First, Gluonpilot is a single-board, open source IMU-based autopilot created by Tom Pycke in Belgium. Tom is a long-time autopilot designer and one of the best in the business, so this is solid gear. It's available for $322 with GPS from his store.
The hardware is a nicely-designed two-sided board, a little wider than APM but shorter. It uses a fast dsPIC processor, and supports six RC channels in and five channels out (with the option of driving two aileron servos). It has 1 MB dataflash onboard, and a pressure sensor (no magnetometer). It uses a FTDI cable for programming and communications with a desktop setup utility.
When you first get the board, it comes with cables to connect 4 RC channels, which is a little confusing because you need the 5th channel to control the autopilot. After a little digging around on the wiki, I figured out that you need to solder on two more pins to some spare holes and find some jumper cables to connect the 5th (and optionally 6th) channels.
The code is pre-loaded, so you just need to connect the included FTDI cable to the board (make sure the black cable is closest to the edge) and plug it into your PC. If you're using Windows Vista or 7, the FTDI drivers will be automatically loaded. The Gluonpilot instructions say the board can be powered by the FTDI cable, but I found that wasn't the case with servos connected. It shut down my USB hub like that, so I had to power the board with an ESC while using it on the bench.
Once you've got it plugged in, you can start the configuration software (Windows only). There you can set up your RC, check the sensors, download datalogging files, and do some mission planning. Overall, it's a very nice and simple setup process, similar to the ArduCopter Configurator. Everything is handled by one app, and once you've got your FTDI working, communications is fast and easy. Changes are written to the board via this app, and you can even update your firmware with it. No need to mess around with code.
Here's the RC setup screen:
I found the RC setup a little confusing. It turns out that the servo output 1 and 2 are both for ailerons (I guess for people who use two aileron servos without a Y connector?), so for regular configurations, you actually have to skip Output 2 and put the elevator on Output 3. I eventually figured that out by re-reading the manual, so no biggie.
You can also see the sensors working in this screen:
The configuration also has a very simple Ground Station that looks like this (you can also use it to open Google Earth and see a moving map)
But the good news is that the terrific Happy Killmore GCS also supports Gluonpilot, so I'd suggest you use that instead.
Unfortunately, there is no dedicated port for an Xbee for wireless telemetry, so you'll have to plug wires onto the FTDI port and unplug them when you want to change Gluonpilot configurations or change your mission. That means you'll need to put the autopilot in a place in your plane where you can get easy access to it and deal with some fiddly wire swapping at the field. I hope in the next version of Gluonpilot, Tom adds a dedicated Xbee connector (although I'm not sure if the dsPIC he's using has a spare serial port for this).

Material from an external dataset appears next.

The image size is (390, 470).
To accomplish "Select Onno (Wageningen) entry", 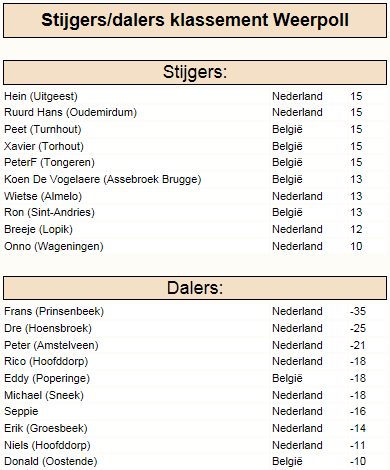I will pos(54,246).
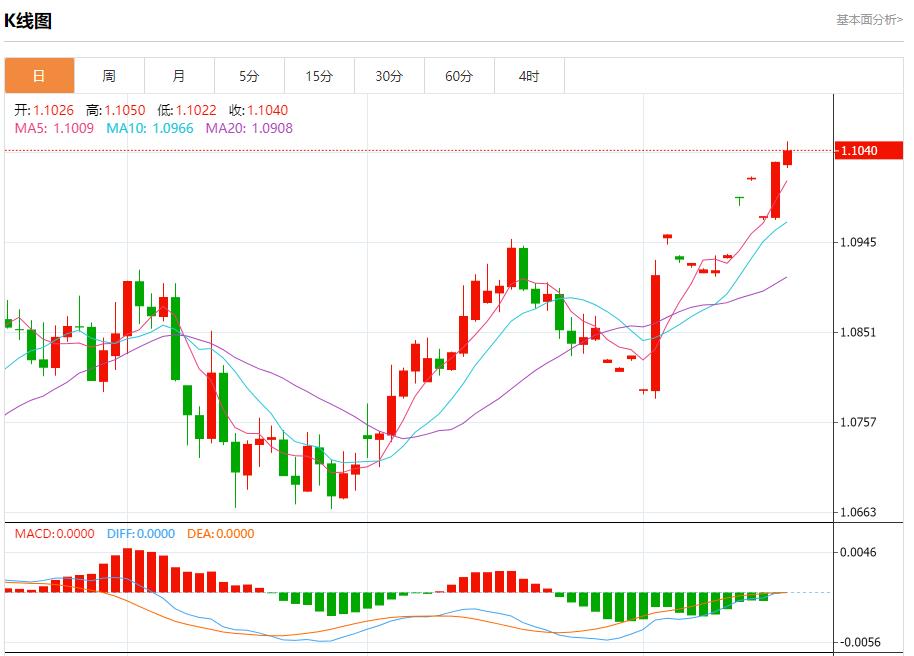Screen dimensions: 914x656
Task: Open the 5分 timeframe tab
Action: [x=249, y=76]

Mission planning is done via a scripting language. The configuration utility lets you enter commands pretty easily, but there is so far no point-and-click waypoint entry as you can find in most other autopilots, so it's a bit of a hassle to look up lat/lon on Google Maps and copy them over. So right now Gluonpilot is better for relative waypoint (go 100m north of current position). Here are the available commands:
I haven't had a chance to fly Gluonpilot yet, but by all reports it's very solid. Now that it's supported by the HappyKillmore GCS, it has a proper Ground Control Station. The only other big missing software piece is a point-and-click Mission Planner. Otherwise, it seem to be in very good shape and quite mature for a one-man operation (no surprise if you know the inimitable Tom!)
Tom has flown a quadcopter with Gluonpilot, but given that it doesn't have a magnetometer or any way to add one that I can find, that doesn't seem like the best fit for this board. Instead, it seems perfect for fixed wing aircraft, especially those with easy-to-access cockpits where you can plug in the FTDI cable and swap wires to add the Xbee.
Tom is also planning to add an on-screen-display (OSD) interface with a daughterboard, so that will be cool to see.
Overall, this seems like a very good launch from a top autopilot designer. It's somewhat similar to the UAVDevBoard (similar processor) but is easier to set up and the hardware is more sophisticated, with a built-in pressure sensor and datalogging (although it doesn't have as strong of a community yet, and it costs twice as much). Overall, at this point I'd recommend this for people who want an easy-to-use autopilot for fixed-wing aircraft and don't mind not being able to click on a map to enter waypoints.
Next, I need to fly it and see it it works as well in the air!